Police Dep’t v. Figueroa OATH Index No. 391/08, mem. dec. (Oct. 2, 2007)

Petitioner is entitled to retain respondent’s vehicle pending outcome of civil forfeiture proceeding. The third prong of the Krimstock Order was established by petitioner’s high blood alcohol content of .173% at the time of arrest. ______

NEW YORK CITY OFFICE OF ADMINISTRATIVE TRIALS AND HEARINGS

In the Matter of POLICE DEPARTMENT Petitioner -against- JOSE FIGUEROA Respondent ______

MEMORANDUM DECISION ROBERTO VELEZ, Chief Administrative Law Judge Petitioner, the Police Department (“Department”), brought this proceeding to determine its right to retain a vehicle seized as the alleged instrumentality of a crime pursuant to section 14-140 of the Administrative Code. Respondent Jose Figueroa was the registered owner and driver of the vehicle at the time it was seized. This proceeding is mandated by Krimstock v. Kelly, 99 Civ. 12041 (MBM), amended order and judgment (S.D.N.Y. Jan. 22, 2004) (the “Krimstock Order”), as amended December 6, 2005. See generally Krimstock v. Kelly, 306 F.3d 40 (2d Cir. 2002), cert. denied sub nom. Kelly v. Krimstock, 539 U.S. 969 (2003); County of Nassau v. Canavan, 1 N.Y.3d 134, 770 N.Y.S.2d 277 (2003). The vehicle in issue is a 1995 Chrysler, property clerk voucher #B158904V, which was seized by the Department on August 12, 2007, in connection with respondent’s arrest for driving while intoxicated (N.Y. Veh. & Traf. Law § 1192(3) (LEXIS 2007)), operating a motor vehicle with a blood alcohol content of .08% or more (N.Y. Veh. & Traf. Law § 1192(2) (LEXIS 2007)), and reckless driving (N.Y. Veh. & Traf. Law § 1212 (LEXIS 2007)).
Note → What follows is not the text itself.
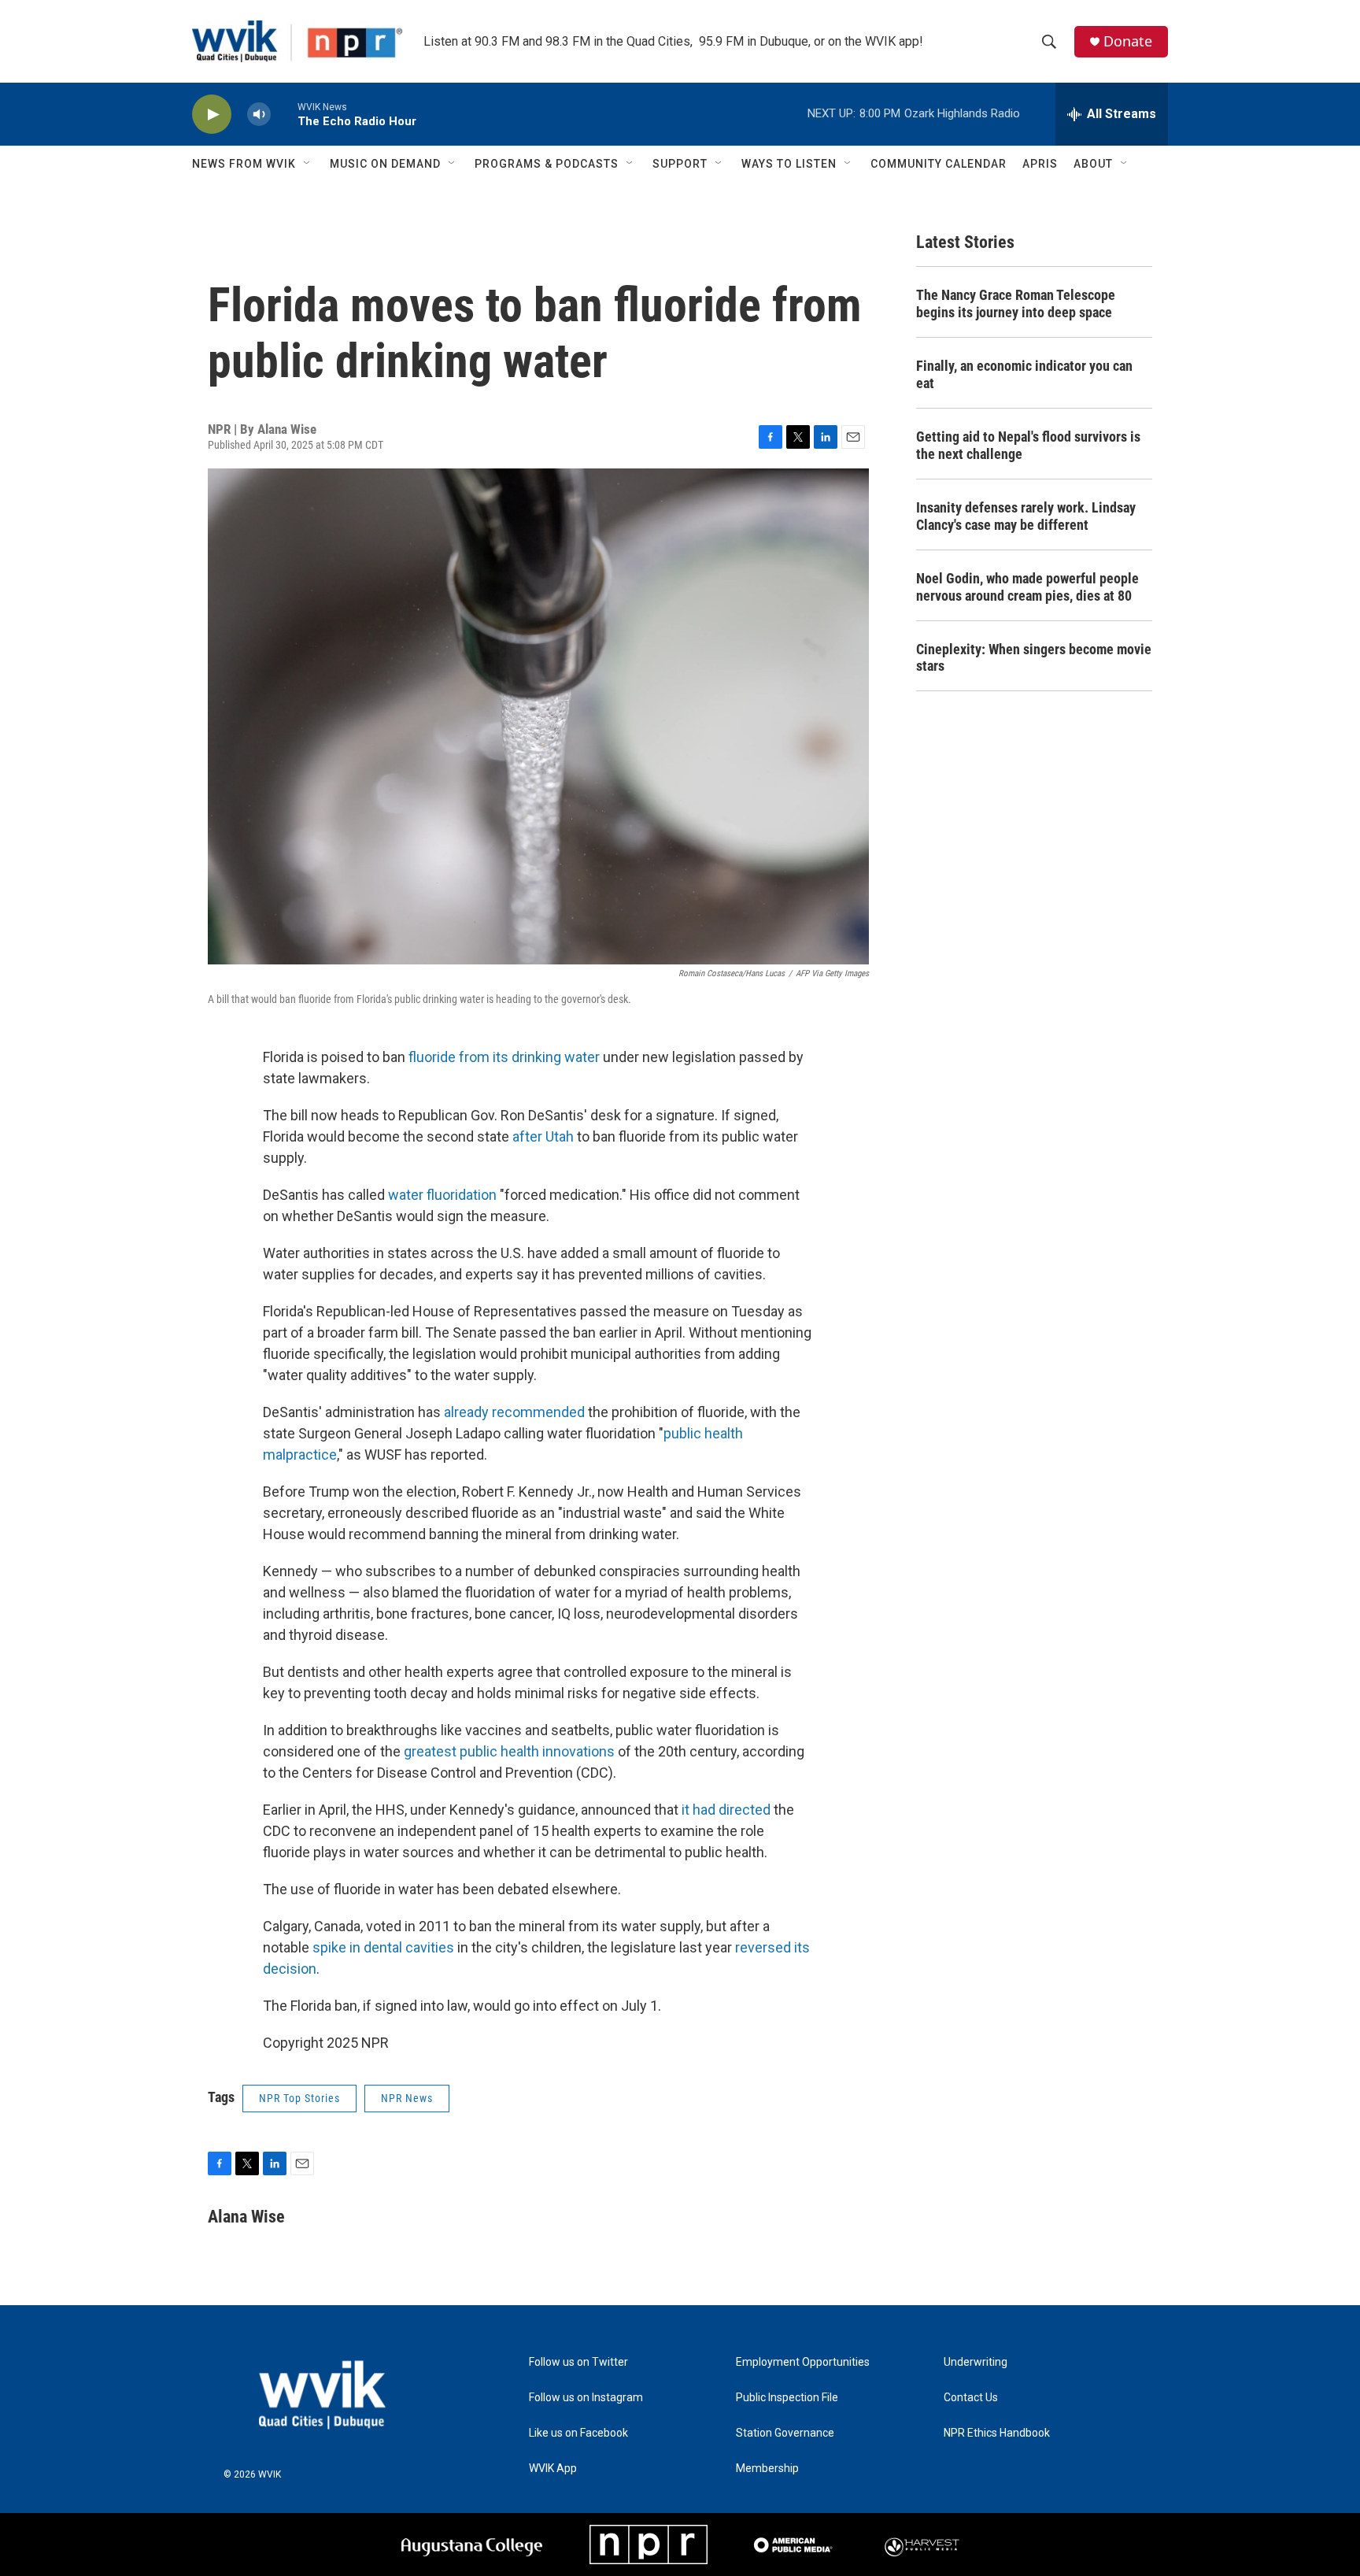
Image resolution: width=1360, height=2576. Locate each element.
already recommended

Respondent’s demand for 2 a hearing was received on August 21, 2007, and trial was scheduled for September 4, 2007. On respondent’s request, trial was adjourned to September 27, 2007, at which time he appeared with counsel and contested the Department’s petition. As set forth below, I conclude that the Department is entitled to retain the vehicle.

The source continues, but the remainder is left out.